Día Internacional de la Mujer


La gran variedad de versiones con respecto al punto de partida de esta celebración va desde la lucha encabezada por un grupo de trabajadoras textiles estadounidenses en 1857, hasta la revuelta obrera, de mujeres agremiadas al mismo sector de trabajo en el país vecino.

Independientemente de si la protesta fue en contra de las condiciones de trabajo miserables en las que se desarrollaban o en contra de las jornadas de trabajo exhaustivas que buscaban reducirse lo más humanamente posible, esta fecha es recordada como una pauta internacional de lucha por la búsqueda de una equidad de género, de una cultura de respeto e igualdad. La realidad, desgraciadamente, más que anteponer el progreso equitativo de los miembros de nuestra sociedad nos ha hecho vislumbrar un panorama muy distinto del esperado.



El ejercicio de la violencia, la desigualdad, la falta de legislaciones justas, la reducción del concepto mujer a un objeto susceptible de abusos, intercambios, e incluso venta, nos hacen reflexionar en el aún largo camino que nos falta por recorrer antes de librar una victoria contra los usos y costumbres aceptados ancestralmente. Y eso incluirá el que nosotras mismas recordemos como escucharnos, como querernos, valorarnos y creer en nuestro poder ¡UN PODER QUE NOS PERTECENE!

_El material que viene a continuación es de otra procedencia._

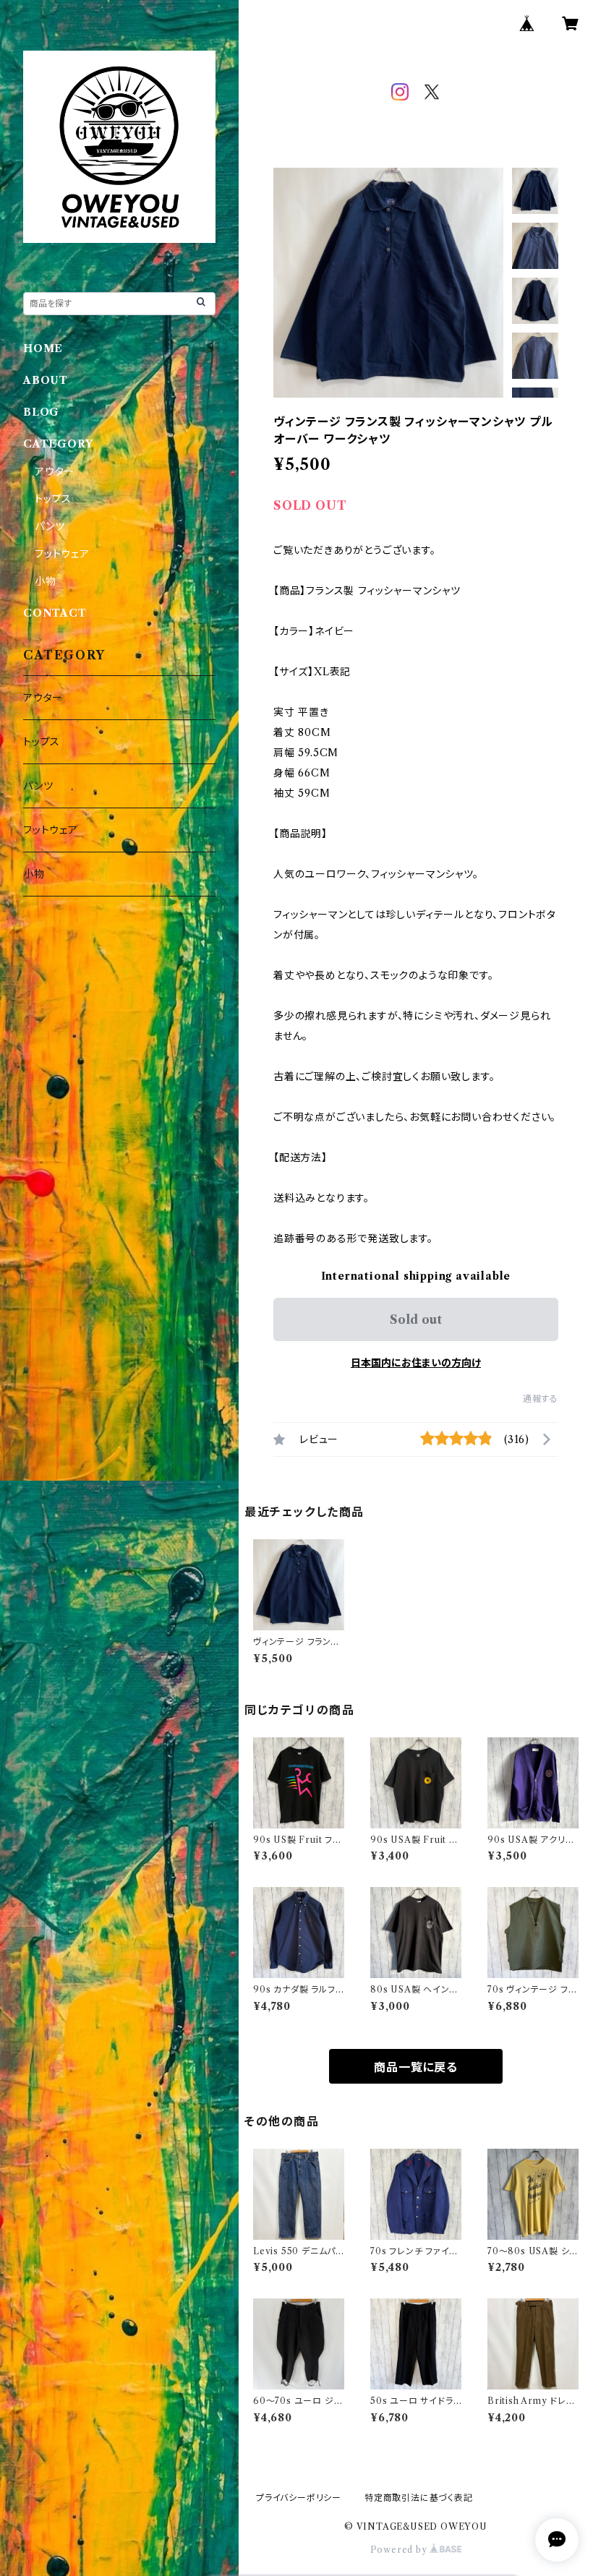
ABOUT (45, 380)
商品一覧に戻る (416, 2067)
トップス (53, 498)
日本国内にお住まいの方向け (416, 1362)
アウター (54, 471)
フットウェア (62, 553)
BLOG (41, 412)
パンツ (49, 526)
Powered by (400, 2549)
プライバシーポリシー (298, 2497)
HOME (43, 348)
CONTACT (55, 613)
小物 (45, 581)
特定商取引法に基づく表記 (418, 2497)
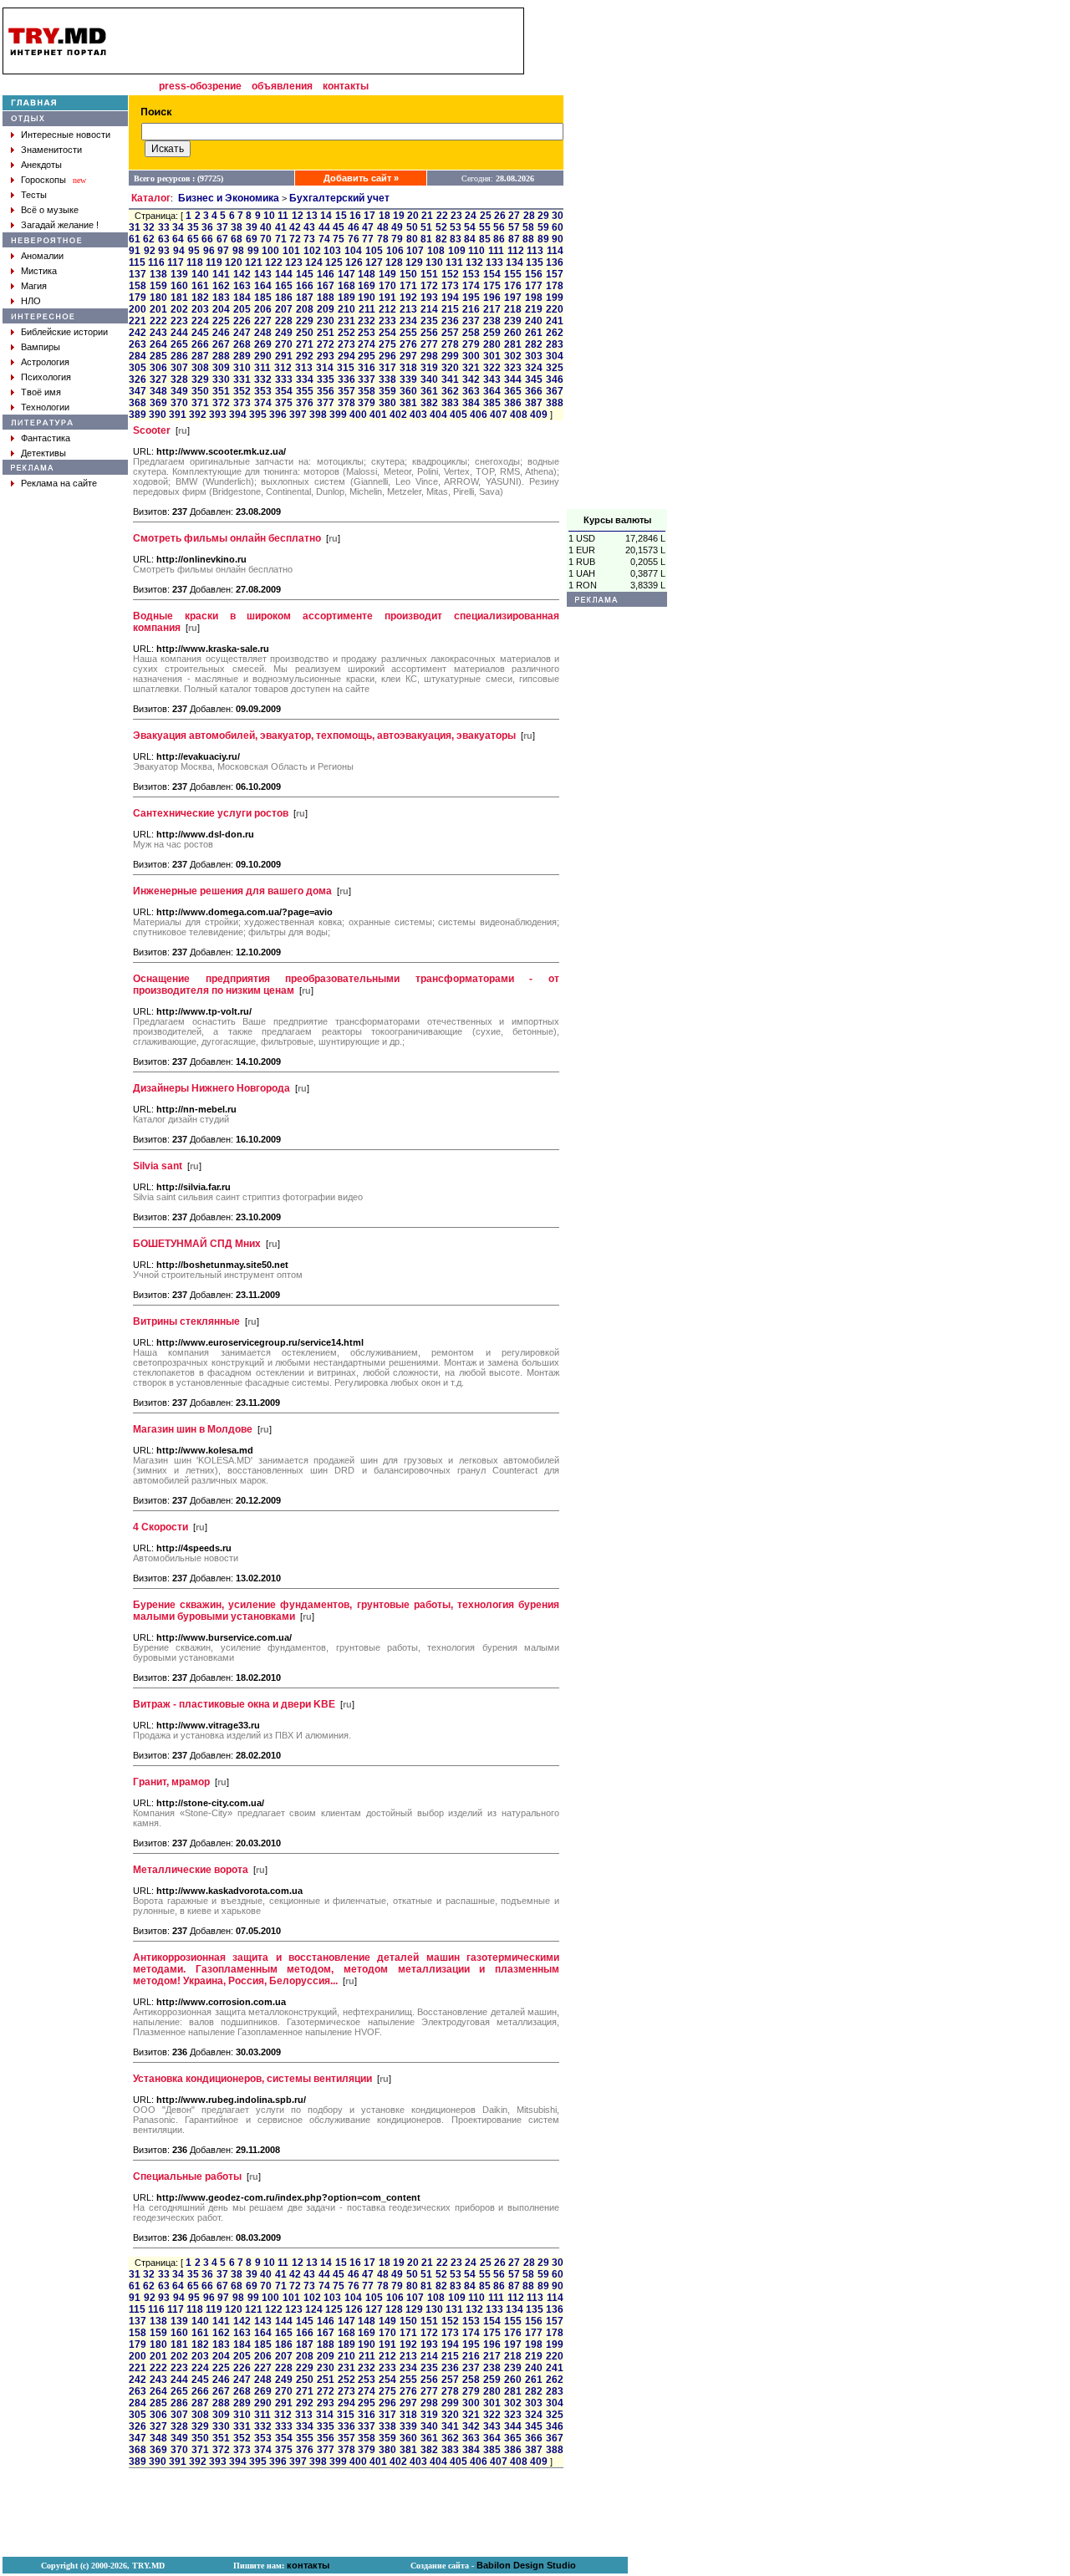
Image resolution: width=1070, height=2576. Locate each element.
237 (471, 321)
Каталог (151, 198)
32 (149, 227)
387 (534, 403)
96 (209, 251)
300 (471, 356)
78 (383, 239)
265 (179, 344)
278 (450, 344)
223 (179, 321)
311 (262, 368)
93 (164, 251)
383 (450, 403)
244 (179, 333)
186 (284, 297)
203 (200, 309)
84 (470, 239)
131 (454, 262)
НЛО (31, 301)
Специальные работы (187, 2176)
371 (200, 403)
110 (476, 251)
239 (513, 321)
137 (137, 274)
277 (429, 344)
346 (554, 379)
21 (427, 215)
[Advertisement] (617, 258)
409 (539, 414)
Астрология (45, 362)
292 (304, 356)
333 (284, 379)
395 (258, 414)
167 (325, 286)
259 (492, 333)
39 (251, 227)
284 (137, 356)
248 (263, 333)
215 (450, 309)
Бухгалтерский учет (339, 198)
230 (325, 321)
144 (284, 274)
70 (266, 239)
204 (221, 309)
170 (387, 286)
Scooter (152, 430)
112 (515, 251)
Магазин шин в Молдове (192, 1429)
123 (294, 262)
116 (156, 262)
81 (426, 239)
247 (242, 333)
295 (366, 356)
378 (346, 403)
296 (387, 356)
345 (534, 379)
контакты (346, 86)
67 (222, 239)
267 (221, 344)
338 (387, 379)
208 (304, 309)
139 (179, 274)
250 (304, 333)
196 (492, 297)
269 (263, 344)
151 (429, 274)
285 (158, 356)
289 (242, 356)
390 (157, 414)
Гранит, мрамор (171, 1782)
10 (269, 215)
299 (450, 356)
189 (346, 297)
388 (554, 403)
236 (450, 321)
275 (387, 344)
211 (367, 309)
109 (457, 251)
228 (284, 321)
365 (513, 391)
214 (429, 309)
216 (471, 309)
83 (455, 239)
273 (346, 344)
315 (345, 368)
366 (534, 391)
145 (304, 274)
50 (412, 227)
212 (387, 309)
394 (238, 414)
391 (177, 414)
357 (346, 391)
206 (263, 309)
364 (492, 391)
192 (408, 297)
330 (221, 379)
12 (297, 215)
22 (442, 215)
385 (492, 403)
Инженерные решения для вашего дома (232, 891)
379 (366, 403)
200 (137, 309)
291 (284, 356)
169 (366, 286)
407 (498, 414)
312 (283, 368)
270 (284, 344)
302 (513, 356)
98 (238, 251)
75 (338, 239)
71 (281, 239)
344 (513, 379)
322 (492, 368)
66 (207, 239)
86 (499, 239)
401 (378, 414)
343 (492, 379)
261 (534, 333)
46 (353, 227)
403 (418, 414)
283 (554, 344)
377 (325, 403)
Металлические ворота (190, 1870)
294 (346, 356)
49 (397, 227)
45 (338, 227)
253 (366, 333)
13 (312, 215)
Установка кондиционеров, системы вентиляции (252, 2079)
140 (200, 274)
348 (158, 391)
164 (263, 286)
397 (298, 414)
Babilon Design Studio (526, 2565)
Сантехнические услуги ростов (210, 813)
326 (137, 379)
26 (500, 215)
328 (179, 379)
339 (408, 379)
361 (429, 391)
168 (346, 286)
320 (450, 368)
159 (158, 286)
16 (355, 215)
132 (474, 262)
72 (295, 239)
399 (338, 414)
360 (408, 391)
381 (408, 403)
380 (387, 403)
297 (408, 356)
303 (534, 356)
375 (284, 403)
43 (309, 227)
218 (513, 309)
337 (366, 379)
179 (137, 297)
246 (221, 333)
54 (470, 227)
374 (263, 403)
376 (304, 403)
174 (471, 286)
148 (366, 274)
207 (284, 309)
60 (557, 227)
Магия (34, 286)
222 (158, 321)
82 (441, 239)
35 (193, 227)
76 (353, 239)
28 (529, 215)
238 (492, 321)
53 (455, 227)
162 (221, 286)
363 (471, 391)
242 (137, 333)
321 (471, 368)
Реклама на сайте (59, 483)
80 (412, 239)
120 (233, 262)
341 (450, 379)
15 (341, 215)
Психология (46, 377)
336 (346, 379)
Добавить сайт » (361, 178)
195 (471, 297)
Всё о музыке (50, 210)
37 (222, 227)
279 (471, 344)
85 (485, 239)
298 (429, 356)
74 (324, 239)
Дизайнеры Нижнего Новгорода (211, 1088)
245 (200, 333)
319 (429, 368)
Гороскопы (43, 180)
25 (486, 215)
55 (485, 227)
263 (137, 344)
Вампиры (40, 347)
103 (332, 251)
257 (450, 333)
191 (387, 297)
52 (441, 227)
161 (200, 286)
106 (395, 251)
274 (366, 344)
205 (242, 309)
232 (366, 321)
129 (414, 262)
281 (513, 344)
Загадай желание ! (60, 225)
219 (534, 309)
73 (309, 239)
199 (554, 297)
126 (354, 262)
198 (534, 297)
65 (193, 239)
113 (535, 251)
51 (426, 227)
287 (200, 356)
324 (534, 368)
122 (274, 262)
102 (312, 251)
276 (408, 344)
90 (557, 239)
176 (513, 286)
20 (413, 215)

Sin embargo, como todo en la vida tiene su justa medida de la amargura proporcionada por la realidad, les dejo a su contrastante medida de dulzura proporcionada por el emblemático poema "Si dios fuera una mujer" del escritor y poeta uruguayo Mario Benedetti:

¿Y si Dios fuera mujer?
pregunta Juan sin inmutarse,
vaya, vaya si Dios fuera mujer
es posible que agnósticos y ateos
no dijéramos no con la cabeza
y dijéramos sí con las entrañas.

Tal vez nos acercáramos a su divina desnudez
para besar sus pies no de bronce,
su pubis no de piedra,
sus pechos no de mármol,
sus labios no de yeso.

Si Dios fuera mujer la abrazaríamos
para arrancarla de su lontananza
y no habría que jurar
hasta que la muerte nos separe
ya que sería inmortal por antonomasia
y en vez de transmitirnos SIDA o pánico
nos contagiaría su inmortalidad.

Si Dios fuera mujer no se instalaría
lejana en el reino de los cielos,
sino que nos aguardaría en el zaguán del infierno,
con sus brazos no cerrados,
su rosa no de plástico
y su amor no de ángeles.

Ay Dios mío, Dios mío
si hasta siempre y desde siempre
fueras una mujer
qué lindo escándalo sería,
qué venturosa, espléndida, imposible,
prodigiosa blasfemia.
Feliz día a todas las maravillosas mujeres que con la magia de sus vidas inundan de luz nuestro mundo: madres, hermanas, amigas, profesoras, compañeras, ¡simplemente a todas y cada una por lo especiales que son a su manera!